Adizero Throws vs Puma evoSpeed Throws
La Puma evoSpeed Throws joue la carte de la robustesse structurelle avec un maintien excellent et une respirabilité appréciée, mais dans un gabarit légèrement plus généreux. L’adidas Adizero Throws marque des points sur la fluidité rotationnelle grâce à ses picots moulés plus adaptés aux mouvements circulaires, et sur la légèreté relative qui est un avantage perceptible lors des sessions à volume élevé. La mousse Bounce d’adidas amortit mieux les impacts répétés que la semelle de la Puma, ce qui se ressent en fin de session longue.
Adizero Throws vs New Balance Minimus XK3
La New Balance Minimus XK3 adopte une philosophie radicalement différente avec son approche minimaliste, une sensation très proche du sol, une plaque agressive et un amorti quasi absent, qui s’adresse à des athlètes expérimentés cherchant un maximum de feedback proprioceptif. L’adidas Adizero Throws est nettement plus accessible et confortable sur la durée, convenant à un spectre d’athlètes beaucoup plus large, du débutant en compétition jusqu’au lanceur régional. La XK3 reste une option intéressante pour les profils très techniques, mais la Adizero Throws sera le bon choix pour la grande majorité des lanceurs.

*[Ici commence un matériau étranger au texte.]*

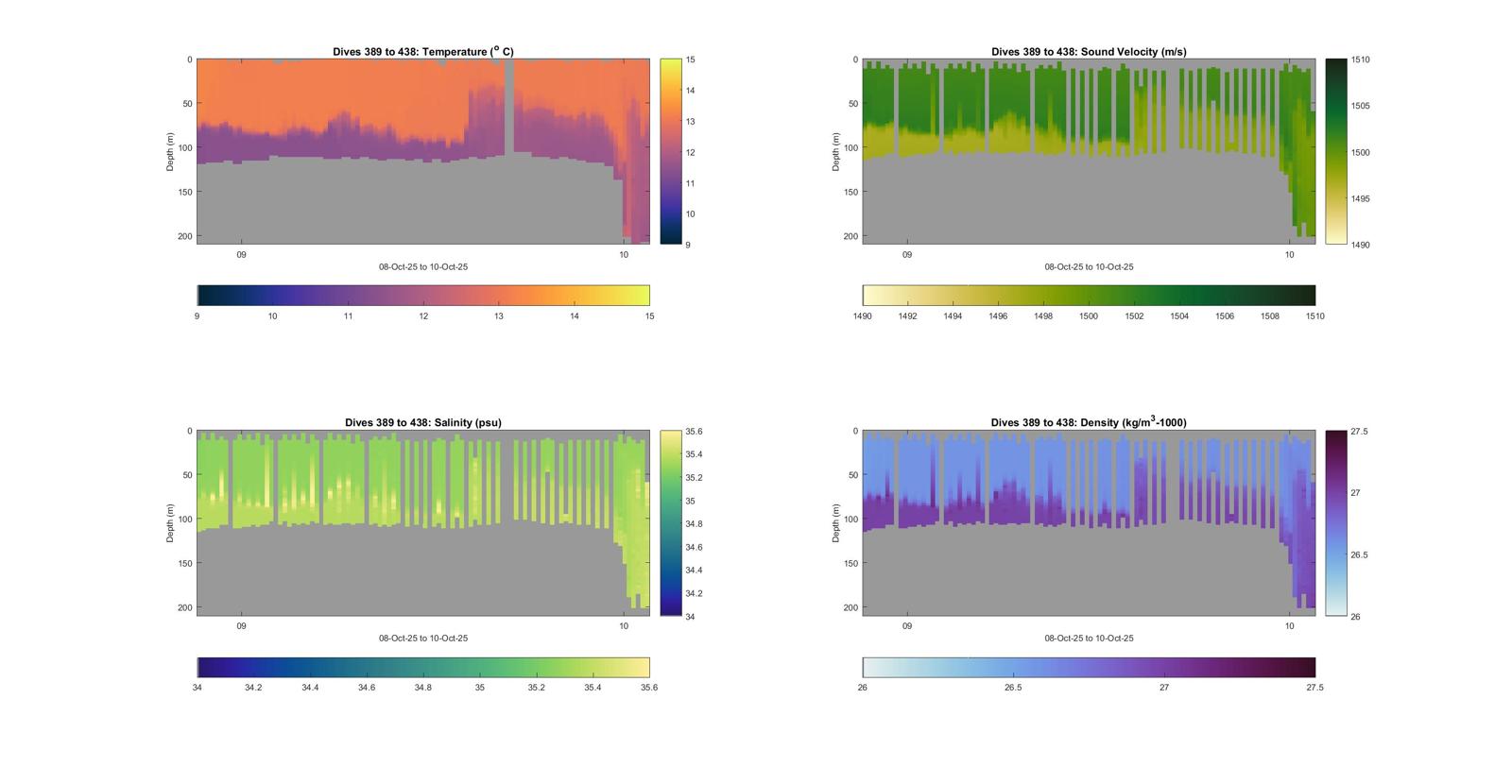Select the Density plot title
1512x784 pixels.
click(x=1088, y=423)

L’avis de la rédac Run Evasion
L’adidas Adizero Throws ne cherche pas à en mettre plein les yeux avec des technologies révolutionnaires ou des promesses marketing excessives. Ce qu’elle fait, elle le fait bien : stabilité rotationnelle convaincante, amorti Bounce protecteur sur la durée, système auto-agrippant franchement pratique en compétition. C’est une pointe qui inspire confiance, et la confiance, en lancer, c’est ce qui fait la différence entre un essai réussi et un essai raté.
On la recommande clairement aux lanceurs de club à haut niveau pratiquant le marteau, le disque ou le poids, qui cherchent fiabilité, confort sur les sessions longues et maintien infaillible plutôt qu’une pointe ultra-agressive à picots vissables. Si tu viens du running et que tu cherches des repères sur l’univers des pointes d’athlétisme, sache que les exigences d’une pointe de lancer n’ont rien à voir avec celles d’une chaussure comme la Puma Velocity Nitro 4 ou d’une Saucony Kinvara 16 : ici, tout est pensé pour la puissance et la rotation, pas pour les kilomètres. L’adizero Throws n’a rien de révolutionnaire, mais c’est précisément sa force. De la solidité, de la clarté, du confort, et une spécialisation totale qui en fait une chaussure incontournable pour tout lanceur sérieux en quête de stabilité rotationnelle.